= Ceylon College of Physicians =

Sri Lankan medical professional organization

The Ceylon College of Physicians (CCP) is a professional organisation for specialists in medicine in Sri Lanka. It is a non-profit organisation, and members contribute towards its activities voluntarily. Its specialities currently include cardiology, endocrinology, gastroenterology, nephrology, neurology, pulmonology, rheumatology and rehabilitation medicine. The college currently consists of over 700 members.

== Mission statement ==
The CCP states that it is an academic body 'established for the purpose of enhancing the knowledge of Medicine, promoting postgraduate education in Medicine', and 'ensuring that the highest quality of medical care is delivered to the patients by educating future physicians of the country'.

== History ==
The CCP was founded in Ceylon in 1967 after an informal meeting of eleven physicians on 25 July in the Consultants' Lounge of the General Hospital Colombo. The inaugural meeting of the College was held on 26 September of that year. All those who attended the meeting, as well as those applying for membership within a month, qualified as founder members of the College.

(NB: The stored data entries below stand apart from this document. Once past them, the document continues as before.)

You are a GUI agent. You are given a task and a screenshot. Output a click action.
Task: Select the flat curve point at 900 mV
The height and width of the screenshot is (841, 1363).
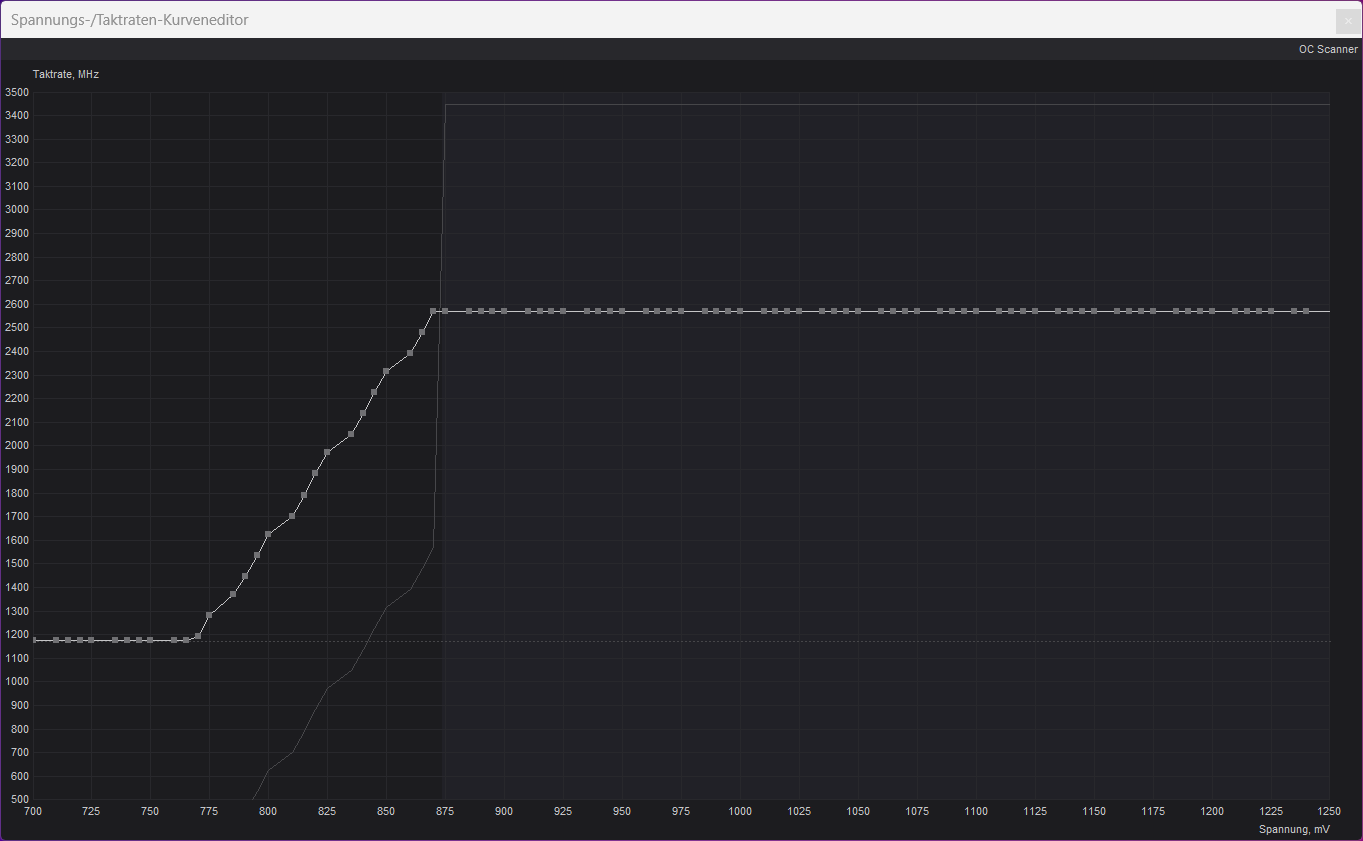coord(504,311)
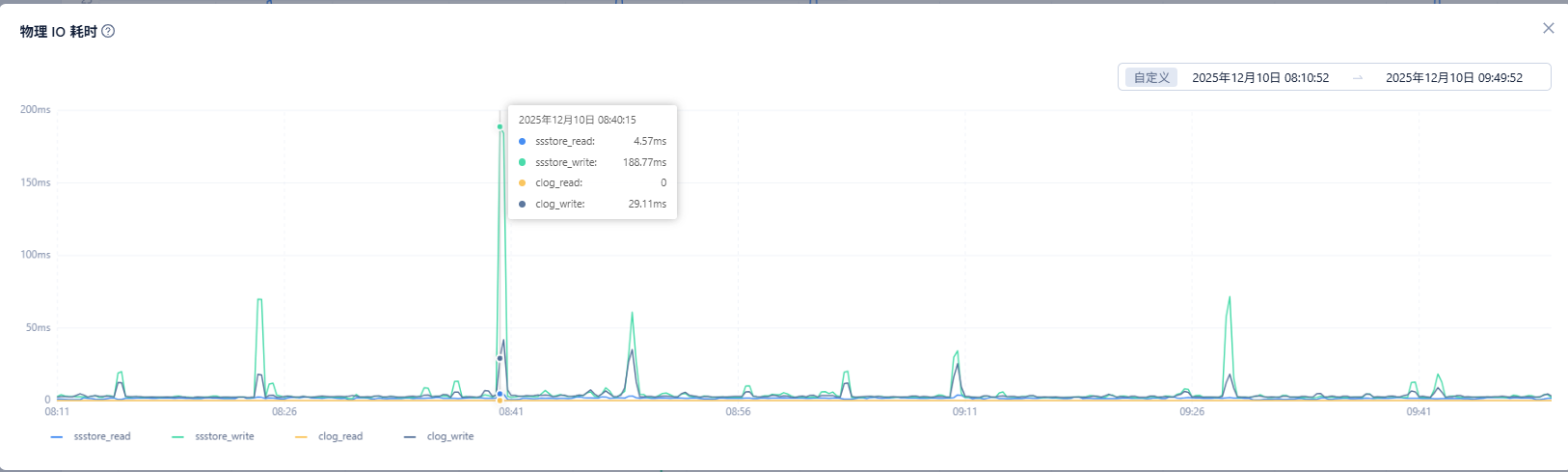
Task: Toggle the clog_write legend label
Action: 450,436
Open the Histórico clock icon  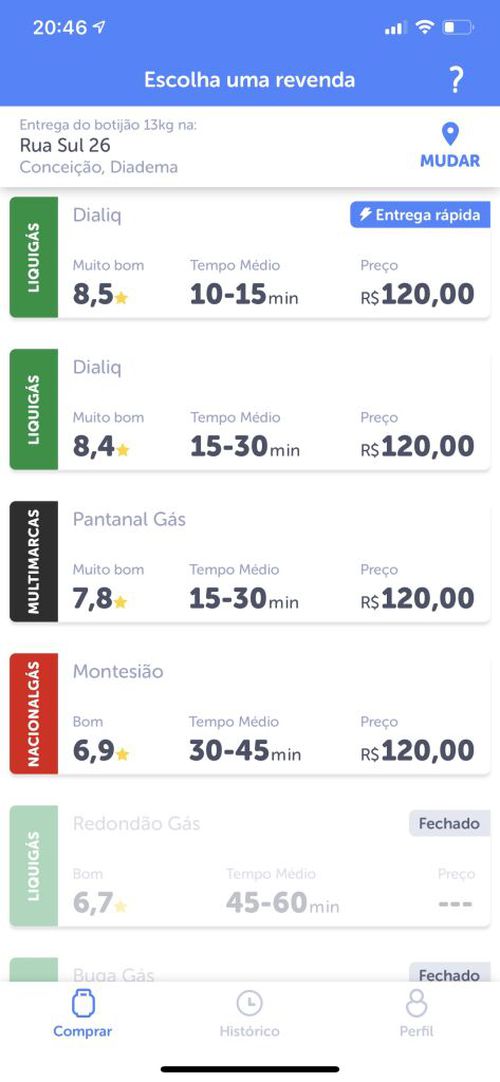pyautogui.click(x=249, y=1003)
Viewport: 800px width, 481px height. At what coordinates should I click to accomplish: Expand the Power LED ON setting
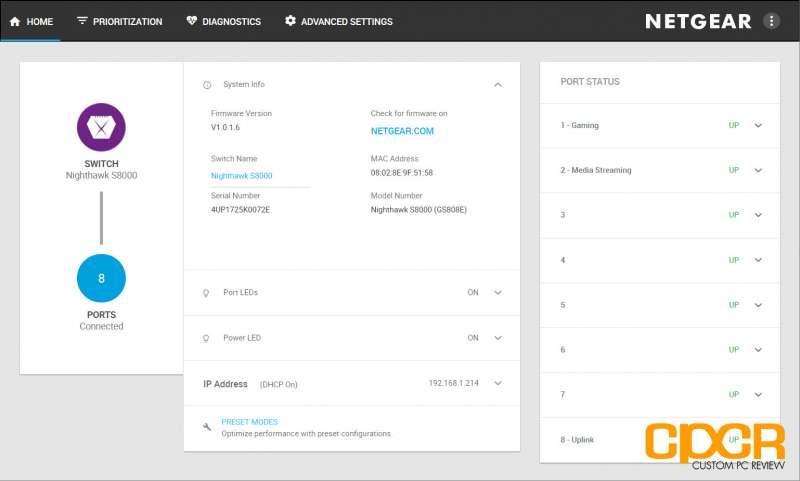tap(498, 338)
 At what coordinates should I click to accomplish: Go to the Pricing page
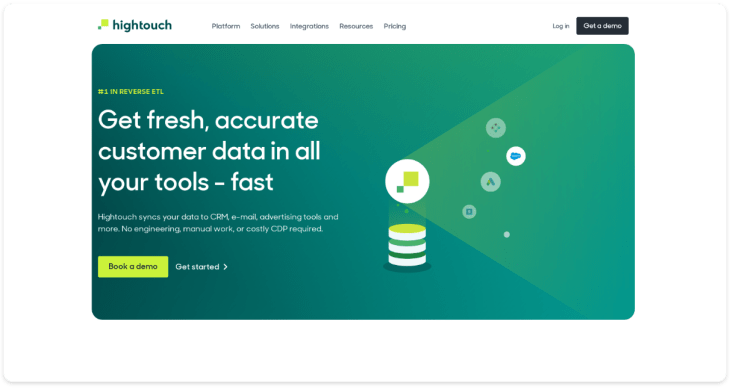tap(395, 26)

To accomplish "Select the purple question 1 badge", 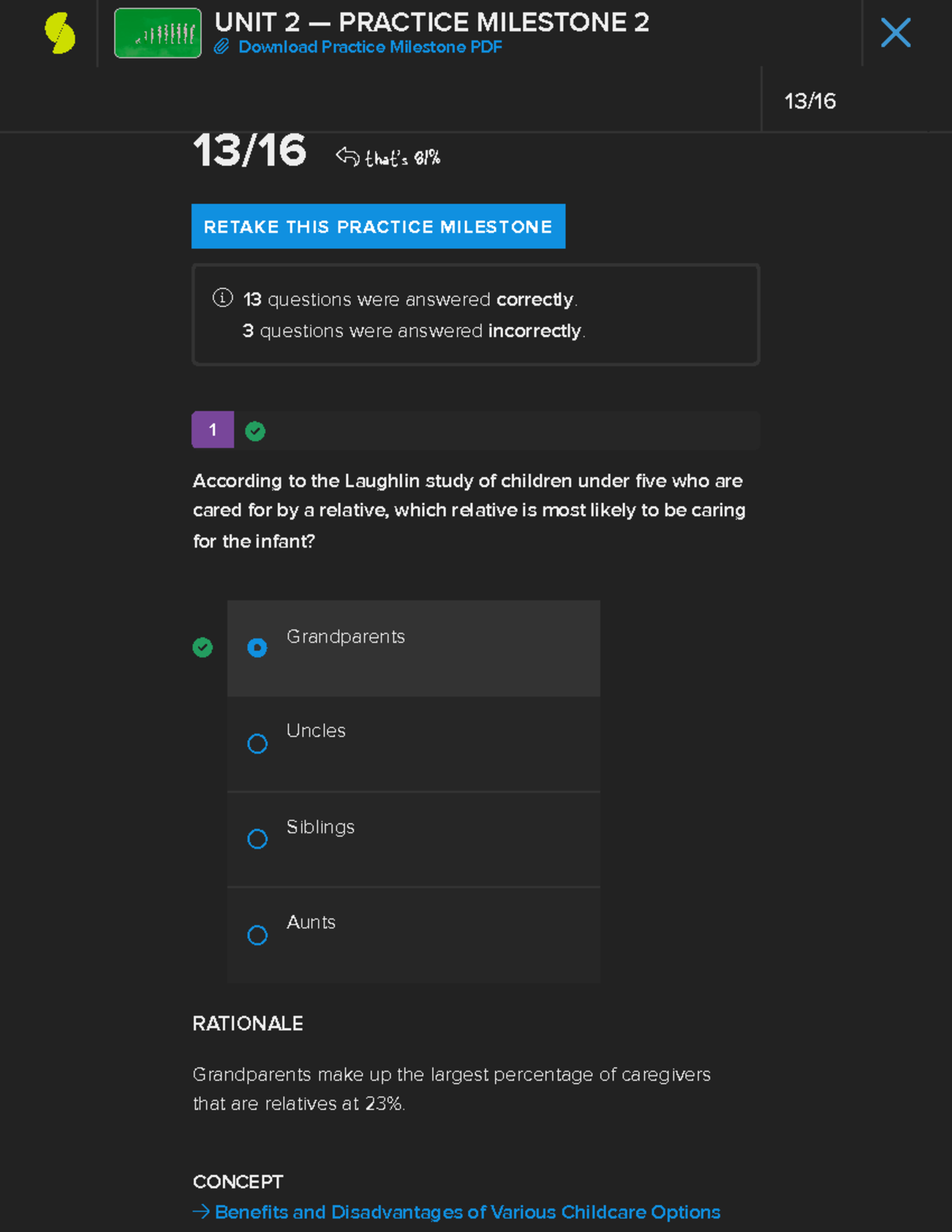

Dr E. M. Wijerama gave the first lecture of the College on 19 February 1968, with the subject 'Physicians, ancient and modern'.

== Membership ==

=== Associate membership ===

Associate membership is available to postgraduate trainees following the MD programme at the Postgraduate Institute of Medicine (PGIM) of the University of Colombo.

=== Membership ===

Membership is open to specialists holding the MD degree of the PGIM, and are board-certified in Medicine or one of its specialities.

=== Fellowship ===

Prospective members can apply for fellowship, which is then reviewed by a fellowship committee appointed by the Council of the College. Fellowship is awarded to people who have been members (or associate members) of the College for at least 10 years, and are considered worthy of recognition for their distinguished service to the profession of medicine. Fellows are entitled to use the post-nominal letters FCCP.